Any agreement is also likely to define spending priorities for both governments, Russian political columnist Vladimir Frolov said.
Extending New START could determine in Moscow and Washington whether “more money than necessary would have to be spent on nuclear toys as opposed to healthcare,” he said.
New START was signed in 2010 between then-US president Barack Obama and former Russian president Dmitry Medvedev, curbing warheads to 1,550 each and restricting numbers of launchers and bombers.
Biden would be eager to score a big diplomatic win early in his term, but he is also under pressure to tread a fine line and make good on a campaign promise to be tough on Russia.
Lawmakers in the US demanded punishment for Russia last year after concluding that Kremlin-backed hackers were behind a sweeping cyberintrusion into government institutions.
That standoff is just the latest in a litany of disagreements over conflicts in Ukraine and Syria and allegations of Russian election meddling.
Still, rhetoric from Moscow and Washington as the New START expiration deadline approaches has raised hopes that arms control could offer a rare area of compromise.
Biden’s incoming national security adviser Jake Sullivan said this month that the president-elect had tasked officials with looking at extending New START “right out of the gates.”
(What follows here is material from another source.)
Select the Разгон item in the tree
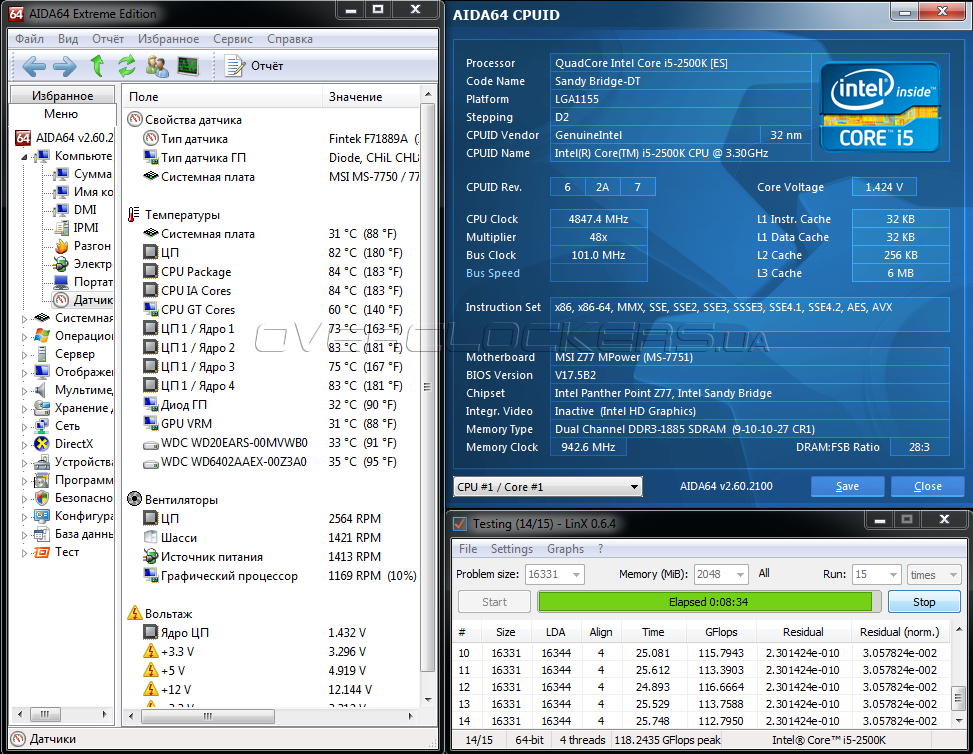The width and height of the screenshot is (973, 754). [92, 246]
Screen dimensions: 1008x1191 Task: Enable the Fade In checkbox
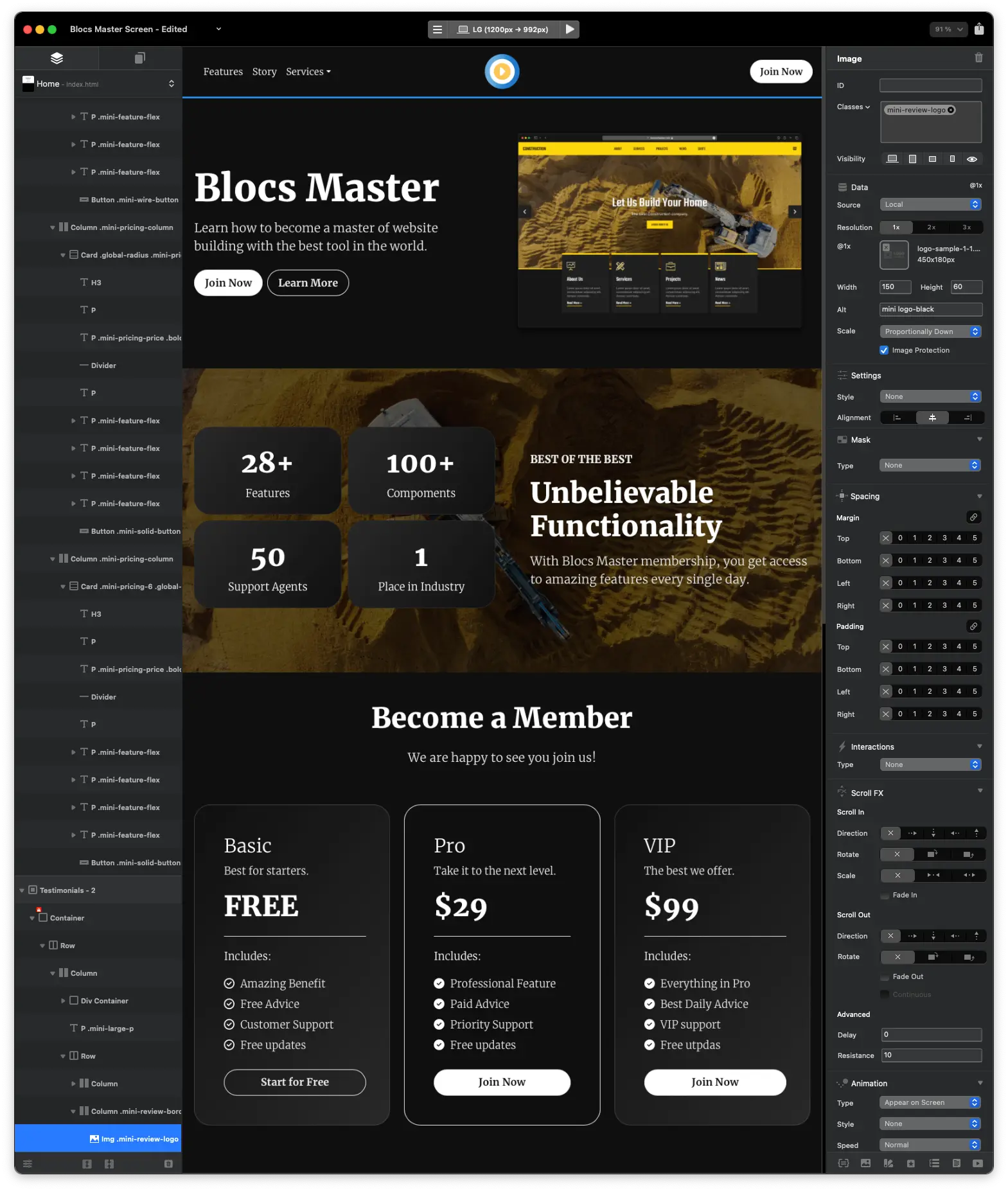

In Moscow, Putin proposed a one-year extension without preconditions and tasked Russian Minister of Foreign Affairs Sergei Lavrov with obtaining a “coherent” US response to the offer.
Former Soviet leader Mikhail Gorbachev, a champion of Soviet-era arms accords with the US, this week said he expects Biden to prolong the accord and urged both sides “to negotiate further reductions.”
“Russia is on record at the highest level that it wants to extend the treaty for five years without any preconditions,” Frolov said.
Moscow is in favor of an extension, he said, because it would allow Russia to modernize its own nuclear forces at an affordable and measured pace, without rushing into an arms race.